I would say on a regular basis I tolerate passive-aggressive questions from New Orlineans like ‘are you from HERE?’, which leads to acceptance, as I use wit to get me out of standard language patterns which encourage real conversation, beyond small talk. Through wit, I have gained acceptance, and can begin to share my love with the person who originally made the tolerance check. I think in New Orleans, the tolerance check oftentimes happens because it is a small city, many people know each other, and because of the transiency of relief workers, they don’t want to spend time making a new best friend that is only going to last a new weeks. Hence, my acceptance and tolerance of the tolerance check, one, because I recognize my northern European height and beard, as well as a traveler’s accent contrast with the Creole and Cajun facial hair, height, and language patterns.
Many people consider the question 'are you FROM here?; to be rude and condescending, but because I have chosen to empathize with the emotions of others, rather than react from my own experiences, I have made a lot more friends and created more business relationships than some of my less socially agile coworkers and cohorts.
The tolerance check is something we all use. We ask things like ‘how are you?’, to test the tolerance of our being upon others. Those who don’t have the time or the space to tolerate, curtly or politely answer and go on their way. People who do tolerate the initial question are then set into motion for acceptance. If someone says something witty like ‘I’d be doing a lot better if this civilization would collapse already’, then you move into acceptance, and the various shades of love, filial, brotherly, matronly, romantic, and agape, to name a few…
And so I have through my observations been able to give myself a choice. Do I give into language of hostility towards outsiders and accept my own conditions for listening, or do I extend my personal conditions and allow my deeper needs, like love and building relationship, triumph over segregationist speaking patterns?
It’s obvious what I have chosen, and now I am involved in facilitating work projects all with twists on sustainability for an entire school system. I was in the pattern of saying ‘fuck the man’ for a long time, but once I got to know ‘the man’ I realized he was simply not listening to himself, not realizing how his words were causing negative reactions to people he genuinely wanted to share with but didn’t trust.
Through tolerance, through letting go of my carefully crafted righteousness, I became empowered to fully listen, and therefore, be able to fully engage, and create a street of two-way acceptance.
But I had to yield tolerance, I had to be the one to ask for this dance, I had the plan to love and build relationships, it was up to me to be the first one to tolerate.
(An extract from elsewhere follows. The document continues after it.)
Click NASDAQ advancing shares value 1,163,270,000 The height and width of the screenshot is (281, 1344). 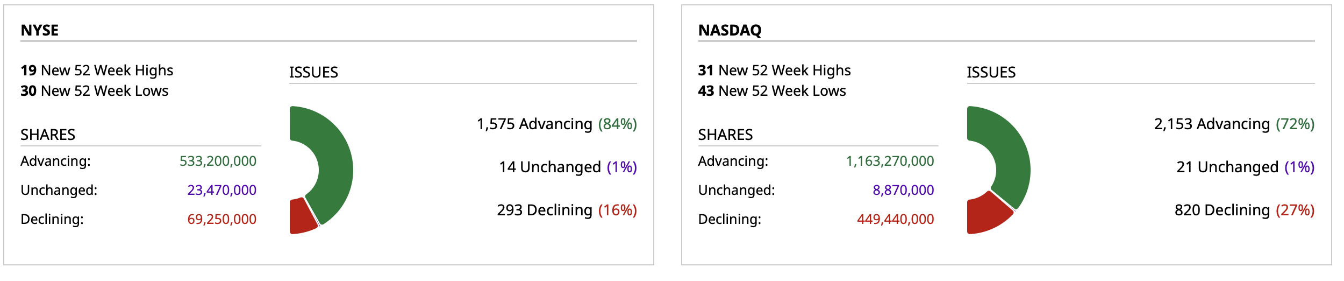(x=890, y=161)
Because one cannot make one’s enemy change their behavior, one must then not work on winning the war against one’s enemy, because the willing always lose to the unwilling. One must drop the enemy-enemy relationship, and learn tolerance than will blossom into friendship.
When turning the cheek, so to speak, on tolerance, it is a very humbling experience.
When gaining acceptance, the gratitude I feel can be overwhelming
When I am finally able to love, and be in a relationship with someone I was formerly in dispute, I literally feel the grace of god.
and so, one could take my three steps and turn them into three values, grace, humility, and gratitude.
Grace is what prevents the gods from destroying this world in this very moment as we have violated their wishes time and again. On a smaller scale, as above, so below, we must also extend grace to those reason and accountability would punish or destroy. Finding the grace of the gods in our own heart is simply a matter of listening, one hears it or they don’t
Humility is what ingratiates us to those which we are suspect. By accepting ourselves as humans who must all work together, not gods in isolation, not wolves who hunt in packs, we see our situation for what it really is: Master and slave both locked into roles where righteousness is the largest building block of the wall that prevents us from being brother and sister. We can only get out of the master-slave story by telling a new story, not by uprooting ‘the man’, but by honoring the rootsystems of each individual. Humility is a place of truth and honor, not deception and miscommunication.
Gratitude is what keeps the conversation going and helps fight away negativity and zero-sum behavior. Having created the intention for oneself to be gracious and full of humility, the only thing left is for one to be grateful for every experience you have the chance to have. If one has the chance to share these core values with someone telling the master-slave story, then one has the chance to rewrite that story. If one has a chance to share these values with someone who has no story at all, then one has the chance to inspire them to write their own. By being grateful of every present moment, love of all things, living and not appearing to be alive, is simple to extend to those who we have written off as the unlistening, the deafened ear, the impossibly stubborn.
Navigation is key. Steer too hard, and your passengers will get sick, steer too softly, and the wind will blow you off course.
Only the unprepared brush off genuine outreaches to make a friend.